The Association of Directors of Adult Social Services (ADASS) has prepared a report on budget cuts for this year. ADASS calls on the government to “protect essential care and support services to our most vulnerable citizen”.
In the period of 2015/16, social care funding has decreased from £14.9 billion to £13.3 billion, a reduction of 10.7%. This means that more than £1 billion will be cut from social care services for the older and disabled in England over the next year. The impact of this will be that many of those in need of help with basic tasks such as washing, dressing and eating will not have the funding to be able to get help with these daily tasks.
This year, spending on social care has remained steady on 35%. The ADASS report concludes that “Councils have tried to protect social care spending at the cost of other services but are running out of ability to do this in the future.” Although an attempt has made to protect social care spending at the cost of other services, the cuts to social care will have an adverse effect on other important healthcare services. The NHS will be put under increased pressure as this will in turn mean they have to pick up some of the slack.
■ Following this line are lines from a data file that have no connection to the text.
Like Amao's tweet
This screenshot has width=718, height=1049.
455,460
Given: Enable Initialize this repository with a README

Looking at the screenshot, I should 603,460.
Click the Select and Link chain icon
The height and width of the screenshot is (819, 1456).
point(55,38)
Around 400,000 fewer people received social care support over the past five years than in previous years, a trend that social care directors say they expect to continue. Councils are forecasting a £4.3bn black hole in social care funding in England by 2020. The stark warning given in the ADASS report states that further cuts would jeopardise the safety and well-being of vulnerable older people. This statement alone highlights the danger and grave impact of these cuts and the risk it poses to older disabled people in England.
Social care is now at a crossroads. These cuts may mean that it is at a risk of becoming a residual service. Many people and their families could be left struggling to obtain social care support or to meet the costs of care themselves.